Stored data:
● ● ● ● ● ● ●

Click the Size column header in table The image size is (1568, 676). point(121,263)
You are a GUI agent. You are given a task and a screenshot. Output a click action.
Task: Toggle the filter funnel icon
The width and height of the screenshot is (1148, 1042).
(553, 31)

● ● ● ● ● ● ●

■ **Exercise aim**
Your task is to set down exactly the lines from the line containing "You are a GUI" to the end of the data above, including both ends.

■ **Worked solution**
You are a GUI agent. You are given a task and a screenshot. Output a click action.
Task: Toggle the filter funnel icon
The width and height of the screenshot is (1148, 1042).
(553, 31)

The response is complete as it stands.